REQUIRED ACTIONS.
1. Output the passage of the ChatGPT campaign article that runs from "Which got us" up to and including "their campaign materials.".
2. According to the ChatGPT campaign article, which AI detectors rated the candidate's content as likely written by artificial intelligence?
3. Resume the ChatGPT campaign article, picking up right after its last sentence.

DOCUMENT PASSAGE.
——

Is ChatGPT running for office?
These candidates are getting a little too intelligent if you ask us.
Last week, we got a tip that we had been waiting for1 — a Democratic congressional candidate had allegedly been writing their policy statements, campaign emails and even opinion pieces submitted to newspapers with ChatGPT.
It’s one of those moments you just knew would happen eventually — AI language models like ChatGPT are forcing all sectors of society to reexamine the line between being efficient and being lazy, between using the tools at hand and cheating, between human gobbledygook writing and artificially intelligent gobbledygook writing.
Why should politics be any different?
So we started investigating. Sure enough, a whole lot of content from the candidate in question consistently hits above 70% likely to be written by artificial intelligence by AI detectors like GPTZero, QuillBot and Sapling.
Which got us thinking, if this candidate is using ChatGPT to write their content, what are the odds that they’re the only one?
And after thorough research, we can conclusively tell you that many Arizona political candidates are using ChatGPT to write or enhance at least some portion of their campaign materials.
That is, at least, if you believe the AI detectors.

——

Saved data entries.
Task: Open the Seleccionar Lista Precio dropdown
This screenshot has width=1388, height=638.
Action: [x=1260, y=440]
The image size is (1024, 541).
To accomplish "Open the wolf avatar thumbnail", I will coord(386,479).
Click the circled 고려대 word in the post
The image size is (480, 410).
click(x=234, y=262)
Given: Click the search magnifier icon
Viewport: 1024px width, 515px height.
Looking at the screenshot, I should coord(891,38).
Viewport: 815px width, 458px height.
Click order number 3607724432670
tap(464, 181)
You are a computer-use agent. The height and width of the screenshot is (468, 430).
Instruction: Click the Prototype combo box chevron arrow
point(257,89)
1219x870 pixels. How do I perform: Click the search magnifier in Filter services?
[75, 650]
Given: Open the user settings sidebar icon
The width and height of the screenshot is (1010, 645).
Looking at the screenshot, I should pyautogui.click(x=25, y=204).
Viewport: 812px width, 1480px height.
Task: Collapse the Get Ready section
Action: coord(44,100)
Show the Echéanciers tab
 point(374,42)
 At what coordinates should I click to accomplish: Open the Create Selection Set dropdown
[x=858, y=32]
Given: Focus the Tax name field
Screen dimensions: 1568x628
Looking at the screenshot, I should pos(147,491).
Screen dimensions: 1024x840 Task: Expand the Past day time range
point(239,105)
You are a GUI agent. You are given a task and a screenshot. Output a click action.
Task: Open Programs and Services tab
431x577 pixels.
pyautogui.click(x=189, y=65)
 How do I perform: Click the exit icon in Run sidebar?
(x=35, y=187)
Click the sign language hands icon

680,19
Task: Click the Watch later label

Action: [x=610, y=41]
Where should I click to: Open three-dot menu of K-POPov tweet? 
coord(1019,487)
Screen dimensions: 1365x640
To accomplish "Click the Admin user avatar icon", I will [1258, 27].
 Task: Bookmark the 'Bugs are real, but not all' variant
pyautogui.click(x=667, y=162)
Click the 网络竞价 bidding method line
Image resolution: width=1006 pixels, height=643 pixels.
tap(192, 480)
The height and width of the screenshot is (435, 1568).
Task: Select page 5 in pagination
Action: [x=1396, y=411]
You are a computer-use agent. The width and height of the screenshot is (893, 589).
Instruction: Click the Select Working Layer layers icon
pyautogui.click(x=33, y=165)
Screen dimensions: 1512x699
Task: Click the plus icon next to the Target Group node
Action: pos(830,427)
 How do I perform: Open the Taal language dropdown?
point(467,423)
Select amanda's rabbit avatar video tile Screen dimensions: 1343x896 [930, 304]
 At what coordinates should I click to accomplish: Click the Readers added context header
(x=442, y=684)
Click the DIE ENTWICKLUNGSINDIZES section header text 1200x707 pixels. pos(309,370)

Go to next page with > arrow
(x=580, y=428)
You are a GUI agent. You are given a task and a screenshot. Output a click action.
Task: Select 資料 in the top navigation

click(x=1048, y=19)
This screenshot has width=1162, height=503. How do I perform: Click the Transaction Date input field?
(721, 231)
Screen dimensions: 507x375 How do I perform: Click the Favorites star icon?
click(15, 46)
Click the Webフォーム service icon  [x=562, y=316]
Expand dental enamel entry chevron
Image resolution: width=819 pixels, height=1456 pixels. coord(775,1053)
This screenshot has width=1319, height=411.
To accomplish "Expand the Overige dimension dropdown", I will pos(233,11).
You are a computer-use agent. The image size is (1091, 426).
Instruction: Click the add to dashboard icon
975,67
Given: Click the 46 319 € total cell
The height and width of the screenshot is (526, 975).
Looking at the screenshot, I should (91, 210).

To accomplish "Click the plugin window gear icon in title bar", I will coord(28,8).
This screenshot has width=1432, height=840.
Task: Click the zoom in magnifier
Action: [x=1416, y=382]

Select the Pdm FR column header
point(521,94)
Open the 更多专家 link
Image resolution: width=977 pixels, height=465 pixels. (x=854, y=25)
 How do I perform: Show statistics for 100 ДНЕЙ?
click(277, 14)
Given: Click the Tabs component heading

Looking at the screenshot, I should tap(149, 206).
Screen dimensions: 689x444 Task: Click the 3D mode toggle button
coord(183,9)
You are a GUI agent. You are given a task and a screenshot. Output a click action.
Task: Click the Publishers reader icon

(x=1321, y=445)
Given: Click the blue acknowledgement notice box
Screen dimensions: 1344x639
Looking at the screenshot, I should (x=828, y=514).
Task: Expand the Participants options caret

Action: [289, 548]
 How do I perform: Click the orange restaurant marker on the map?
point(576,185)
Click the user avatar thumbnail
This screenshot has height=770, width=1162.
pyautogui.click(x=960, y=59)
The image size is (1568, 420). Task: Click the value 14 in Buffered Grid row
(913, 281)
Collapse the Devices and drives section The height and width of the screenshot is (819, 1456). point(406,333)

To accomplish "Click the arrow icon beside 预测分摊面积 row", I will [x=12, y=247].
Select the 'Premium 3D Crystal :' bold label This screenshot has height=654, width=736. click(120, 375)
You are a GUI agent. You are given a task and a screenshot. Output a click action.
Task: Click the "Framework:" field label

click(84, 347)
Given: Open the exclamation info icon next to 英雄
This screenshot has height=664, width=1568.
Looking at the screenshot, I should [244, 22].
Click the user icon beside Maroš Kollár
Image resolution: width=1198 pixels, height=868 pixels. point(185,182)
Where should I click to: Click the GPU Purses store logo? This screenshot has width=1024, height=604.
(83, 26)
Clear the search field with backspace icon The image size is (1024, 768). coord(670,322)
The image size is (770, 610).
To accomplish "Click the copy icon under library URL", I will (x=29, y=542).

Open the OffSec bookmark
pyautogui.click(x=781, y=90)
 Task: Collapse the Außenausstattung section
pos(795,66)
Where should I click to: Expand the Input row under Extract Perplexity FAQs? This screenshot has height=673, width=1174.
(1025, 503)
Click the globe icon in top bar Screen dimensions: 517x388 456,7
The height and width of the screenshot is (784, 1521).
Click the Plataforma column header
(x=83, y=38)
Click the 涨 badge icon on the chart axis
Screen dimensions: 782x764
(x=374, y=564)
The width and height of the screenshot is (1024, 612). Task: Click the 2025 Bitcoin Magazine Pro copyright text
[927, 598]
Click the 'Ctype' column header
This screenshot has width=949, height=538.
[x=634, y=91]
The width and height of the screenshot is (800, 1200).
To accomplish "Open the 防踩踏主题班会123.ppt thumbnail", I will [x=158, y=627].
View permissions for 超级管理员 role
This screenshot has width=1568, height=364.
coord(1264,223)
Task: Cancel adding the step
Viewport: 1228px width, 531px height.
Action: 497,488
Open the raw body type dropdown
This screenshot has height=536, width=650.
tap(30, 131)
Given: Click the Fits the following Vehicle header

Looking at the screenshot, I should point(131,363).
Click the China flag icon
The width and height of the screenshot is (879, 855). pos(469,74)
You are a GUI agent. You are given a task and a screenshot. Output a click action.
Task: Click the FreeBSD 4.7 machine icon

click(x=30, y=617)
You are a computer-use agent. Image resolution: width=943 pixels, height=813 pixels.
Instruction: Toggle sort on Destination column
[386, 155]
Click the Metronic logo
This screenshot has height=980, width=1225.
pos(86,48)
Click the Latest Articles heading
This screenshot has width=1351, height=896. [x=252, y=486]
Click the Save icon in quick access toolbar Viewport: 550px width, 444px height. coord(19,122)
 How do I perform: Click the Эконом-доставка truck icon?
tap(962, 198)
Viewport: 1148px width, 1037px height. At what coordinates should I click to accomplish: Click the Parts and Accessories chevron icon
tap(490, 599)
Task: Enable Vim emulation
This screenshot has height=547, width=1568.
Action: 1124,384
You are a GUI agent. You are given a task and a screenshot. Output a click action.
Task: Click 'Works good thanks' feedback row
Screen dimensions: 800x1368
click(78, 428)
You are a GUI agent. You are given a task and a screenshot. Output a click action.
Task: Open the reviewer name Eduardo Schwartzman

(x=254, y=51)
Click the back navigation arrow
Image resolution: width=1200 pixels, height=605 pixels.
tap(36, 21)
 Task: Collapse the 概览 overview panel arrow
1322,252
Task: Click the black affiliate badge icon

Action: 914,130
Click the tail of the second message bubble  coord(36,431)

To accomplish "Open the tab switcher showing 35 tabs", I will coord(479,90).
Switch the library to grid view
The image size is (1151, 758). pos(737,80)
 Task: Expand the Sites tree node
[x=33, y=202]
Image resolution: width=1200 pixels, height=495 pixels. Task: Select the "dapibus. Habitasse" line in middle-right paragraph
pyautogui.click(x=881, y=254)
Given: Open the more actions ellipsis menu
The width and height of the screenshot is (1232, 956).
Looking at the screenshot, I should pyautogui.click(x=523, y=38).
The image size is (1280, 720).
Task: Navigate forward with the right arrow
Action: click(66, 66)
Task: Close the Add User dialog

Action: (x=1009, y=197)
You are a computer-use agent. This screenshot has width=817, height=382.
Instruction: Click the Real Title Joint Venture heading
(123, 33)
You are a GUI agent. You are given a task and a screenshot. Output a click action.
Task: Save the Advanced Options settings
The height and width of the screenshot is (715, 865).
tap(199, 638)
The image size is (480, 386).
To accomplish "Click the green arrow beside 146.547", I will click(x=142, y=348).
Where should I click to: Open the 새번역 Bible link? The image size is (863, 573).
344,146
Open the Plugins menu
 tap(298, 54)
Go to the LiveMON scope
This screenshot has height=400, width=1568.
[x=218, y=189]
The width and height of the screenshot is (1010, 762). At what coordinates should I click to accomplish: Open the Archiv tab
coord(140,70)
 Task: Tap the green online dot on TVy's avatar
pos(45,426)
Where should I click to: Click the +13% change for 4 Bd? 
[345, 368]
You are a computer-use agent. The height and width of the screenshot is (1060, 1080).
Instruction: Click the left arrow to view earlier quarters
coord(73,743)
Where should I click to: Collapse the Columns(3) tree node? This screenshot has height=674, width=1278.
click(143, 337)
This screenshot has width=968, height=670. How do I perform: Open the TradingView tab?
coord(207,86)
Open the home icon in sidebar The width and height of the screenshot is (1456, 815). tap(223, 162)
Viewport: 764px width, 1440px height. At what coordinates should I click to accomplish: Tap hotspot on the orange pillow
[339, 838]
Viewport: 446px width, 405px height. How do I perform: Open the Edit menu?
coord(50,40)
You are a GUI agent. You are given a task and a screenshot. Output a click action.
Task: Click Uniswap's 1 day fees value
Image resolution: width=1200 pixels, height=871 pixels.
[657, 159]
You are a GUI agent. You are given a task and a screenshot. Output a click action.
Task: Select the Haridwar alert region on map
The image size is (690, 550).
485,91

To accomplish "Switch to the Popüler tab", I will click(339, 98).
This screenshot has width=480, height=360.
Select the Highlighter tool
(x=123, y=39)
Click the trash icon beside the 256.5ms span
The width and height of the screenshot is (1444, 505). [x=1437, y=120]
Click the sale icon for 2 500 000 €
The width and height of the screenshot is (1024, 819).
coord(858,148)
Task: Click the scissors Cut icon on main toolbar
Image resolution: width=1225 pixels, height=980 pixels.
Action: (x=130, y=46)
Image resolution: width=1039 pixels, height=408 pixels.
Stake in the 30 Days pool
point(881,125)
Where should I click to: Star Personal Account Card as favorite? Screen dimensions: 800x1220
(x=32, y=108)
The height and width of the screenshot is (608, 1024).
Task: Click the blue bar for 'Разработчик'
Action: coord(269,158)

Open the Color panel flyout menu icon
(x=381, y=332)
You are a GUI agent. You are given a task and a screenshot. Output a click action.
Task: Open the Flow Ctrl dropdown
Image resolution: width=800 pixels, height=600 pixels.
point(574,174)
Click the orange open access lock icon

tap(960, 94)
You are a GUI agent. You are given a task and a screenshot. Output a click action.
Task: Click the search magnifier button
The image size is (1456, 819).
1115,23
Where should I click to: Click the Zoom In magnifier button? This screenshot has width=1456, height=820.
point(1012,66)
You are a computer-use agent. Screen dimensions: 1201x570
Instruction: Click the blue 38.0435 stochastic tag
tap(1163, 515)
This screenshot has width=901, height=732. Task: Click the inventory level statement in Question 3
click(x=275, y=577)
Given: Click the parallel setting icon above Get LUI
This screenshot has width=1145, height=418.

——

ANSWERS BY TASK.
1.
Which got us thinking, if this candidate is using ChatGPT to write their content, what are the odds that they’re the only one?
And after thorough research, we can conclusively tell you that many Arizona political candidates are using ChatGPT to write or enhance at least some portion of their campaign materials.

2. GPTZero, QuillBot and Sapling.

3.
Conor O'Callaghan, a Democrat and first-time candidate running in the crowded primary to take on Republican David Schweikert in Congressional District 1, is incredibly verbose about his various policy positions.
“With a deep understanding and appreciation of the pivotal role that women of all ethnicities, sexual orientations, and socio-economic backgrounds have played in shaping the fabric of the nation, and an acute recognition of the persisting wage disparities that continue to persist – especially in minority communities – the O'Callaghan campaign stands resolute in its dedication to fostering a more equitable future,” his three-point plan to address gender inequity begins.
“This commitment finds expression in the unveiling of a comprehensive three-point equity plan, a transformative, fiscally responsible blueprint designed to bridge the gender pay gap that persists within the American workforce. Rooted in personal connections and driven by a deep-seated commitment to fairness and justice, this multifaceted plan addresses critical dimensions of economic security, transparency, and family support,” it continues, for another four dense pages.
GPTZero, one of the leading artificial intelligence language detection tools, gives O'Callaghan’s plan a 97% chance of being AI-written. Sapling, another popular AI detection tool, calls it 99.9% likely AI. QuillBot, a third tool, calls it 100%.
Another dozen or so documents that O'Callaghan has produced consistently score above 60% likely AI written across the three detection programs.
That seems pretty dead to rights.
But the O'Callaghan campaign vehemently denies it used an AI writing tool to crank out the prolific new candidate’s policy positions.
Campaign consultant Matt Grodsky offered up a variety of explanations for the “false positives” that kind of make sense: They used Grammarly to help edit. They’re boring political documents that just inherently read like AI. The campaign wrote a lot of documents and turbocharged them with buzzwords for search engine optimization.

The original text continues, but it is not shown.